Washington Post: If the federal budget is a mirror of national priorities, consider this skewed choice in President Bush's spending plan: By 2009, child care assistance would be cut for at least 200,000 children in low- and moderate-income families -- and that's by the administration's own estimates. The real number of children affected could be as high as 365,000. That same year, those with annual incomes of $1 million or more would be paying an average of $155,000 less in income taxes as a result of Mr. Bush's tax cuts.
This is no isolated example. The administration proposes almost nothing to tackle the mandatory spending programs that now eat up nearly two-thirds of the $2.4 trillion budget. It insists that Mr. Bush's tax cuts be made permanent, at a cost of nearly $1 trillion over the next decade. That means programs for the poorest and most vulnerable would be cut.
Because the administration would increase spending on defense, homeland security and international affairs, what's left on the discretionary chopping block is less than one-sixth of the federal budget. Spending on such programs would be essentially frozen in 2005. With boosts in some areas, such as space flight, other programs would be subject to deeper reductions.
The number of families served by the low-income housing voucher program could drop by more than 250,000; a program to transform run-down public housing projects into mixed-income neighborhoods would be eliminated.
Worst is saved for last
Yet that's not the draconian part of the administration's plan. The truly painful cuts would come down the road; by 2009, the slice of the budget that reflects discretionary spending outside of defense and homeland security would fall from $391 billion in 2005 to $386 billion in 2009. Adjusted for expected inflation, the cut would be $50 billion.
The administration does its best to obscure the real harm these reductions would entail. For this election-year budget, it finds room for politically attractive increases. The budget boasts, for example, that disadvantaged school districts and special education each get an extra $1 billion in 2005. What it doesn't say is that in the following years, money would be cut.

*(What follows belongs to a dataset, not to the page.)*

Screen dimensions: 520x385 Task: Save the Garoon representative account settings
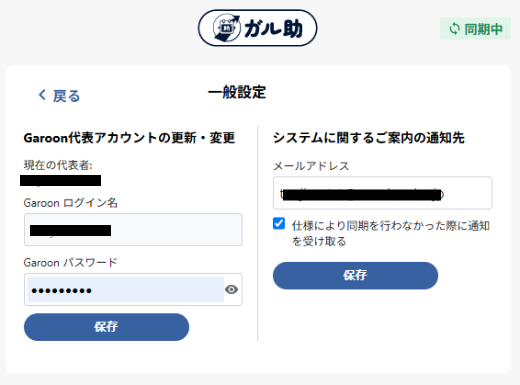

The budget documents obscure the impact of cuts by omitting the usual tables that list program-by-program spending for following years. While such projections have been included in budgets for the last three decades, this administration simply makes them disappear -- a maneuver that lets the administration claim credit for its supposed fiscal discipline without being blamed for the callousness of its choices. Only in reams of computer data transmitted to Congress -- and analyzed by the Center on Budget and Policy Priorities -- are the implications of its budget plans to be found.